Known Limitations (documented by tests)

  • Gradient images: Ghost hash extraction unreliable (3+ bit errors vs 2-error threshold). Ghost confidence low. Pathological: pure diagonal gradient lacks spectral diversity for ghost PN correlation.
  • Edge images: Binary content (240/15 values) causes ghost hash failure and beacon non-detection on some keys. Saturation clips reduce effective dynamic range.
  • High-frequency images: Dense noise interferes with ring detection and beacon. Author ID match fails on some key combinations.
  • Dark images: Very low dynamic range (30±15) makes watermark fragile under noise. Sigma=5 Gaussian noise can break detection.
  • JPEG Q50: Author ID match degrades across multiple image types.

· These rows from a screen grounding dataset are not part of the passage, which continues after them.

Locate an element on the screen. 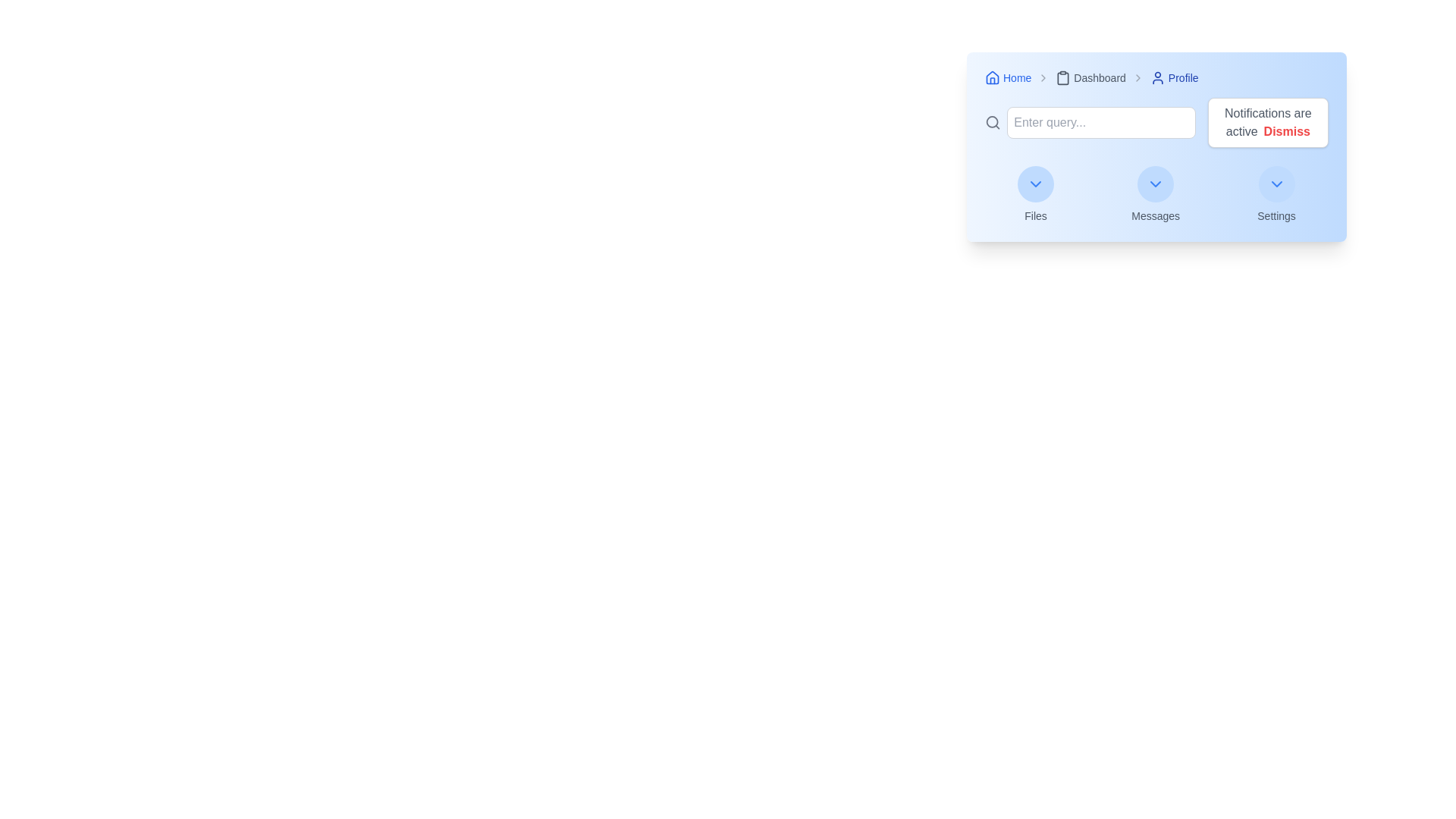 The width and height of the screenshot is (1456, 819). the 'Dismiss' button, which is a bold red text button located in the right part of the notification area, following the text 'Notifications are active' is located at coordinates (1286, 130).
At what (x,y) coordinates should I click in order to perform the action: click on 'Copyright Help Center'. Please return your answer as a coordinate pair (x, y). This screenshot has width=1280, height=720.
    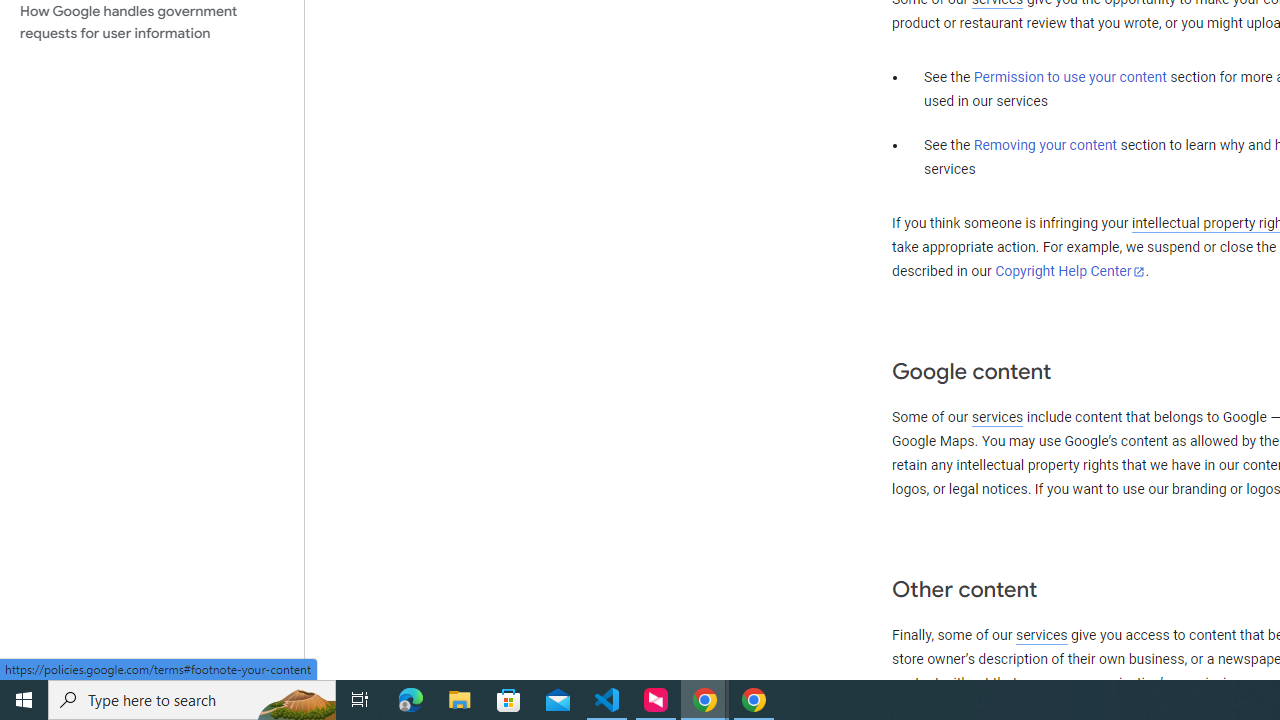
    Looking at the image, I should click on (1069, 271).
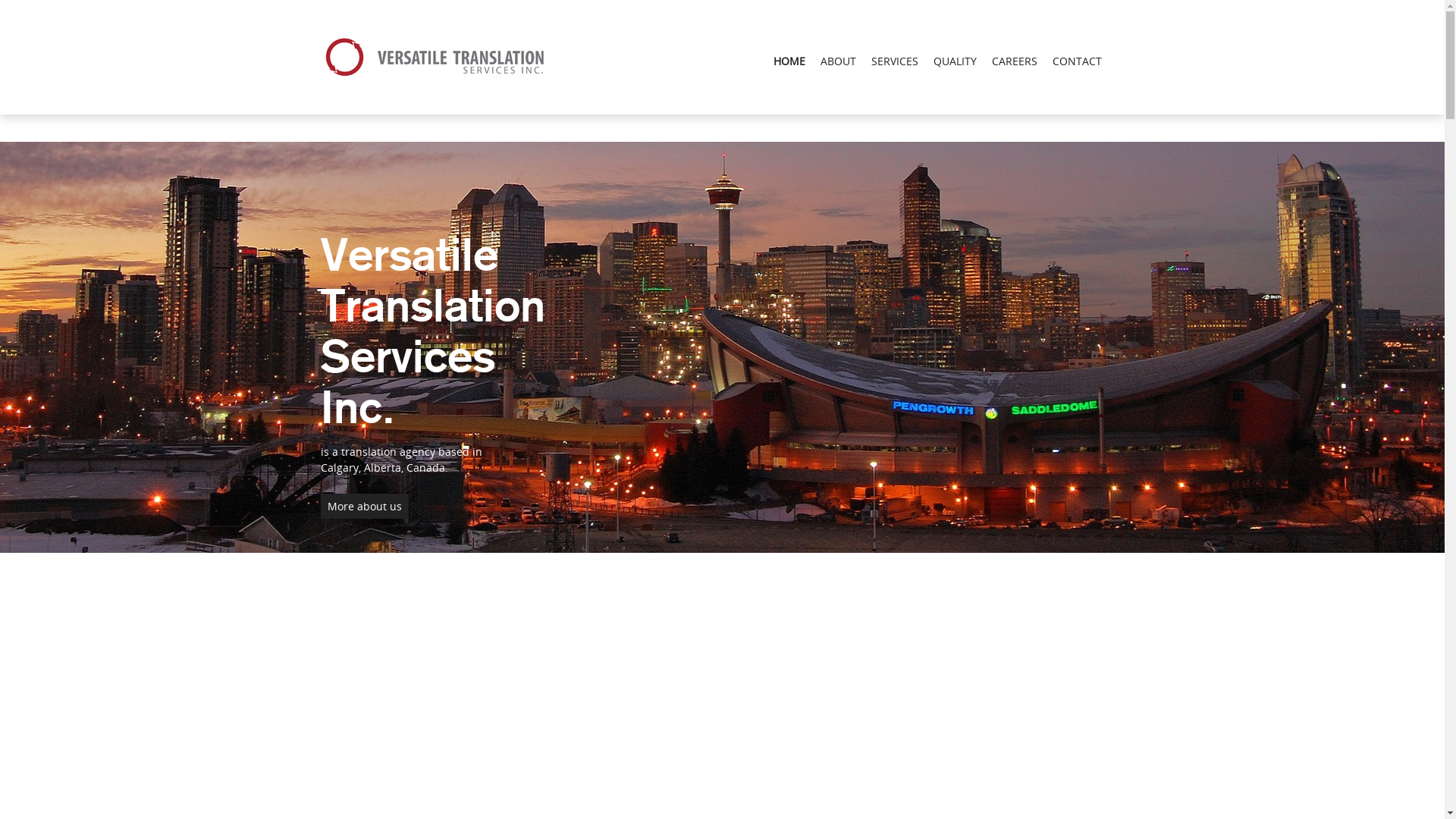  Describe the element at coordinates (953, 60) in the screenshot. I see `'QUALITY'` at that location.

Detection survives but cryptographic verification weakens.

Usage

from sigil_watermark.keygen import generate_author_keys
from sigil_watermark.embed import SigilEmbedder
from sigil_watermark.detect import SigilDetector

# Generate keys (once per artist)
keys = generate_author_keys()

# Embed
embedder = SigilEmbedder()
watermarked = embedder.embed(image, keys)  # image: np.ndarray (H,W) or (H,W,3)

# Detect
detector = SigilDetector()
result = detector.detect(watermarked, keys.public_key)
assert result.detected
assert result.author_id_match

# Tampering check
if result.tampering_suspected:
    print("WARNING: Targeted ring removal detected")

References

The robustness testing and comparative analysis in this project was inspired by:

Robert Honig, Javier Rando, Nicholas Carlini, and Florian Tramer. "Adversarial Perturbations Cannot Reliably Protect Artists From Generative AI." In The Thirteenth International Conference on Learning Representations (ICLR), 2025. https://openreview.net/forum?id=yfW1x7uBS5

Their finding that adversarial perturbations (Glaze, Mist, Anti-DreamBooth) are fundamentally brittle against simple preprocessing informed our decision to pursue frequency-domain watermarking rather than adversarial protection. See the "Comparison with Adversarial Perturbation Approaches" section and tests/test_purification_attacks.py for details.